Erie's somewhat culturally isolated. The local clubs' big draws are usually cover bands. The local colleges, particularly Mercyhurst, frequently show foreign films. One of the stripmall cinemas will occasionally dedicate a theater to limited-release arts film. There's been a tenacious and occasionally intriguing visual arts scene for decades. But ultimately there's no getting around the fact Erie's a fairly small, isolated industrial town without much industry left.
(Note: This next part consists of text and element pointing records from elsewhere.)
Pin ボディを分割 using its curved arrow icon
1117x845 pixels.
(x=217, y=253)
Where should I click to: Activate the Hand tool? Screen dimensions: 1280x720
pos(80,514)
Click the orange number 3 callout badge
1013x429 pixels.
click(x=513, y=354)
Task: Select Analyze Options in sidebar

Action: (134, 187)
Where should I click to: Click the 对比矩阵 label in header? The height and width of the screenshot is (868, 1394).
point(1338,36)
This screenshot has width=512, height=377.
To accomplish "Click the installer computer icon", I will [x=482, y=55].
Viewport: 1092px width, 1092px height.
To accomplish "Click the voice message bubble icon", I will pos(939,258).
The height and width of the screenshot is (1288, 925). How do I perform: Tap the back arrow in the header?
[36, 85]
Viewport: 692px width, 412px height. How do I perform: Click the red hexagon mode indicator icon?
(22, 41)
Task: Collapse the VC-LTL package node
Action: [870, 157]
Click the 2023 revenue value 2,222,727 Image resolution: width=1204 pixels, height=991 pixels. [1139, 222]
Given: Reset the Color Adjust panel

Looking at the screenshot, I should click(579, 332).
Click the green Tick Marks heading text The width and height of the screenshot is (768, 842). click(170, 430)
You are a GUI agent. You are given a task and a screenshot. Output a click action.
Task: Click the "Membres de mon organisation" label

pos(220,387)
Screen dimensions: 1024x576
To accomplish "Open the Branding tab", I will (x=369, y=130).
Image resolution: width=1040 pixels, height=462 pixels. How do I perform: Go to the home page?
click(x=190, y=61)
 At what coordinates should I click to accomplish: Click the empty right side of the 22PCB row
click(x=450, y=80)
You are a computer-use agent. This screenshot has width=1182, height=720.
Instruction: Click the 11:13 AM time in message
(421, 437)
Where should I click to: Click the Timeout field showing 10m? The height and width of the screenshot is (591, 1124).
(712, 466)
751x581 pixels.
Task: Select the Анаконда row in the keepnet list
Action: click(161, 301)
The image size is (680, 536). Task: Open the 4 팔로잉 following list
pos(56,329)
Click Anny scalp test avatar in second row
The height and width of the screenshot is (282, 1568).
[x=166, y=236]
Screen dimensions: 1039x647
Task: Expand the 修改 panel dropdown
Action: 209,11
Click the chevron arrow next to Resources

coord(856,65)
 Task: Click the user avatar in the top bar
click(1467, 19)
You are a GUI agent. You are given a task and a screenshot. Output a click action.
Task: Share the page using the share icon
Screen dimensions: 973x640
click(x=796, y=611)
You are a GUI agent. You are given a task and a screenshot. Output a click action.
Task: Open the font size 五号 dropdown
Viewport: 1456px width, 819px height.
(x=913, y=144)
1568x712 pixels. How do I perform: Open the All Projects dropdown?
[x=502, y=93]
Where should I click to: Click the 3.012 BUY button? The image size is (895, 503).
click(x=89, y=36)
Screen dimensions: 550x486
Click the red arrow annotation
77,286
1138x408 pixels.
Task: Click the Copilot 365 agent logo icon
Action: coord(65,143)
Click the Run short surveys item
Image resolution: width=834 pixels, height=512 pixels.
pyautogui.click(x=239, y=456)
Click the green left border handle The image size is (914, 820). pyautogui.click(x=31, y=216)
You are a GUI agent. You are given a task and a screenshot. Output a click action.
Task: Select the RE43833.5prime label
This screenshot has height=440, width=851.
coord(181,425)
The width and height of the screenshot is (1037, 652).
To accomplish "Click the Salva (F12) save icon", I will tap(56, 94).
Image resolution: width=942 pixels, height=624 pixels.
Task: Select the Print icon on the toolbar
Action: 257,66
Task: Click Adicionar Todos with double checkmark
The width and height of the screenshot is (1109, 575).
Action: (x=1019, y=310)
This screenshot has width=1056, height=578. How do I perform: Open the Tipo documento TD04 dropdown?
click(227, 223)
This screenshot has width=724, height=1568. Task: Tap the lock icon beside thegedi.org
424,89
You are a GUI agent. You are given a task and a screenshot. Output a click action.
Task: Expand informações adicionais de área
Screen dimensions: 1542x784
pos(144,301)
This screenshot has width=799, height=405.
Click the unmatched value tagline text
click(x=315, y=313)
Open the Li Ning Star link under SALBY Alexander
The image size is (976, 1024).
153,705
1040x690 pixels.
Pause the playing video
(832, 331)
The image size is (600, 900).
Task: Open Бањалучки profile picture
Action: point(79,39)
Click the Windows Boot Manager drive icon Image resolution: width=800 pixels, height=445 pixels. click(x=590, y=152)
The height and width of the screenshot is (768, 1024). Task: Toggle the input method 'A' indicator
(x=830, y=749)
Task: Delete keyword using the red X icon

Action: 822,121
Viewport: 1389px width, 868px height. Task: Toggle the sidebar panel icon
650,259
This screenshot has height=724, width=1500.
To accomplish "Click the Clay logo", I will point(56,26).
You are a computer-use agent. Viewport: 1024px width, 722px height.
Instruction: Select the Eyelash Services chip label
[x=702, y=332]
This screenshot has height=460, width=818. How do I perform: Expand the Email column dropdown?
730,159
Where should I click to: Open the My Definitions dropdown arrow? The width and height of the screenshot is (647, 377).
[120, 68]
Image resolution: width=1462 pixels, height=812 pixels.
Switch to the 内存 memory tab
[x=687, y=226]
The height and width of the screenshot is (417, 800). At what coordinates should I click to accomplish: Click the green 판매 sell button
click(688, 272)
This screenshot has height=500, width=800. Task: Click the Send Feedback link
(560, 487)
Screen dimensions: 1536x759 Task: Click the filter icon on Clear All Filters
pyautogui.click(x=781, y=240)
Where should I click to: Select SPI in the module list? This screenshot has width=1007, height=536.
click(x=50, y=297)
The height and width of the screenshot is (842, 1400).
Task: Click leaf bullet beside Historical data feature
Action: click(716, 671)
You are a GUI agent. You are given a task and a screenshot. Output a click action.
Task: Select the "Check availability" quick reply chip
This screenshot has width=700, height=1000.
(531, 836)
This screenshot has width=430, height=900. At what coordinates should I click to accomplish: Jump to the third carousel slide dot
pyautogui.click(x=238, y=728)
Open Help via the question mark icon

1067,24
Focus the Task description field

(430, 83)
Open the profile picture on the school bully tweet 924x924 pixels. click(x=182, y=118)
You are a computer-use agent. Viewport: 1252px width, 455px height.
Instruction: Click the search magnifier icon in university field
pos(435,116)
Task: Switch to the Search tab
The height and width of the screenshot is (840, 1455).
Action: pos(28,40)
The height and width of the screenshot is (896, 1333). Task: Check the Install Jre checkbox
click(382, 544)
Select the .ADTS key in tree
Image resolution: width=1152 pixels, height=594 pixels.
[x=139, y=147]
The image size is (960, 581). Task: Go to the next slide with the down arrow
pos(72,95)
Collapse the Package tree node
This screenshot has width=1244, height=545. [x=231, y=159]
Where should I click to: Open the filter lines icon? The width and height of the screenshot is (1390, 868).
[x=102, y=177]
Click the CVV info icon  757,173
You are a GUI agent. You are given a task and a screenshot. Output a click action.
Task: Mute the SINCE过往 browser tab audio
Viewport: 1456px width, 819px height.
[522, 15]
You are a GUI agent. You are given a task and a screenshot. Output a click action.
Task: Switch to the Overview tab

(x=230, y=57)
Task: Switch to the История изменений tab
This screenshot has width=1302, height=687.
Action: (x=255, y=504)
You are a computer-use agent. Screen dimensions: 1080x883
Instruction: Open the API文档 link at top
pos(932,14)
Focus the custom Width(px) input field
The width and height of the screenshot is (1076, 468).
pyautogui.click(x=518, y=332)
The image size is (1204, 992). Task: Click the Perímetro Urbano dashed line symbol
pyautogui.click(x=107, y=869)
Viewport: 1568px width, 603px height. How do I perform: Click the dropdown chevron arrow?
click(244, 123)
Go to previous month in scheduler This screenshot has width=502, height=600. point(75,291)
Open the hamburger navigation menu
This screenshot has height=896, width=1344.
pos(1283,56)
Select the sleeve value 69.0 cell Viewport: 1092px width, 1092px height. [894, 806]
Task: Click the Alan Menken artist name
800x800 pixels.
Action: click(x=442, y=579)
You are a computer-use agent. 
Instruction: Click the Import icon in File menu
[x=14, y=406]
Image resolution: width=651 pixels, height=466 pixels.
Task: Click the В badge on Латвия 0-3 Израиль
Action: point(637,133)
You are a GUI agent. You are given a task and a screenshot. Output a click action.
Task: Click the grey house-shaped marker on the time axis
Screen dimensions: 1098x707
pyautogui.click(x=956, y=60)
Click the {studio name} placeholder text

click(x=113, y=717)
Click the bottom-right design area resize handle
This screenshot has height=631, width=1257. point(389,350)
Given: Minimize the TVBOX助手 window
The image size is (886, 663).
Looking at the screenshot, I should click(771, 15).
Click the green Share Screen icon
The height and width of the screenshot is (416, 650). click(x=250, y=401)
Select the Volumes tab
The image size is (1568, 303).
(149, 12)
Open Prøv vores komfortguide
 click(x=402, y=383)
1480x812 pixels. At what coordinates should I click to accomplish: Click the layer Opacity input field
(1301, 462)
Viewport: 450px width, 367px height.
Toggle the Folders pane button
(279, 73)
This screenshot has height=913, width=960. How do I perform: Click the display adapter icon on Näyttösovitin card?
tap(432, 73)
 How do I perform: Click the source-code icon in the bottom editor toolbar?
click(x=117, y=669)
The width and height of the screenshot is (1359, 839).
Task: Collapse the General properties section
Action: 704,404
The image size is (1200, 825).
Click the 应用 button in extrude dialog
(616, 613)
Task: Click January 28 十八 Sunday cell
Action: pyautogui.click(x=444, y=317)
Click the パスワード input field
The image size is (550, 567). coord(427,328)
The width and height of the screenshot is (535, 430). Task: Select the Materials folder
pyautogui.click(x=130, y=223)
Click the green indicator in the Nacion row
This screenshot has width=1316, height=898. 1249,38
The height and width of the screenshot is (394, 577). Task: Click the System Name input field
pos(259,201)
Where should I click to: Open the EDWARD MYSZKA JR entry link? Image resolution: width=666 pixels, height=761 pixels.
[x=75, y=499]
If you want big-city life, you'll have to budget occasional weekenders to Cleveland, Pittsburgh or Toronto.
posted by ardgedee at 12:30 PM on April 18, 2007 [1 favorite]

Take advantage of the beautiful thing that is Presque Isle. I have gone to school in Edinboro, about 25 minutes south of Erie, for four years. I wish I had gotten up to Presque Isle more often. If you like to run, walk, bike, or swim in the summer, it's a great place.

Know that winters are hellacious, but not as bad as they are where I live just to the South. Not even close, snowfall amount wise. Learn about what lake effect snow is (or don't as you won't have a choice but to figure it out your first winter).

Downtown can be cool, but it's not metropolitan. There are some fun bars and decent restaurants, but they may take some effort to find. LECOM is close enough to downtown that you would have a very easy drive to get to school, and you could even bicycle or something when it's nice out if you like that sort of thing.

If you're looking for good schools, you'll probably want to go just outside of the city to the West or South for Millcreek and Girard. Those are where more affluent people live, and so therefore the schools are going to be of better quality. There is also a decent selection of private high schools, if you are into that sort of thing. I volunteered in one of the city public middle schools, and I found it to be a bit lacking, so keep that in mind. I would recommend perhaps visiting a few places if this is an important consideration.

Pittsburgh, Cleveland, and Buffalo are all around 2 hours away, so that is nice if you want to take in professional sports or some better nightlife.

I would say that Erie would be a nice place to live, all things considered, if only the winters weren't as harsh. That's the one main thing that I think keeps this place from really flourishing. When people go to college here for 4 years and are destroyed by the weather every year, they tend to leave. Hence, there is a pretty large brain drain. I'm in tech, and there are a good number of opportunities in that field in the area, so I don't think it's just a matter of lack of opportunity. People want better weather and more excitement.

For a family I would say this is a very nice place to live. It's quite safe in my opinion, coming from living in Philadelphia for a while, the "bad neighborhoods" of Erie are a joke.

Soda is called pop.

In the summer a lot of people like to do boating stuff on the lake, it's practically like an ocean (minus the waves) because you can't see the other side most of the time. In the winter you can icefish on the bay, as it freezes solid most years.

They just recently built a racetrack/slots casino just outside of town, if you are into that.

I'm personally moving soon to Idaho, and I laughed at them when they said their winters can be tough. For me, this area just doesn't have enough mountains.

Well, that's about all I can ramble off for now. If you need more info, my email is in profile.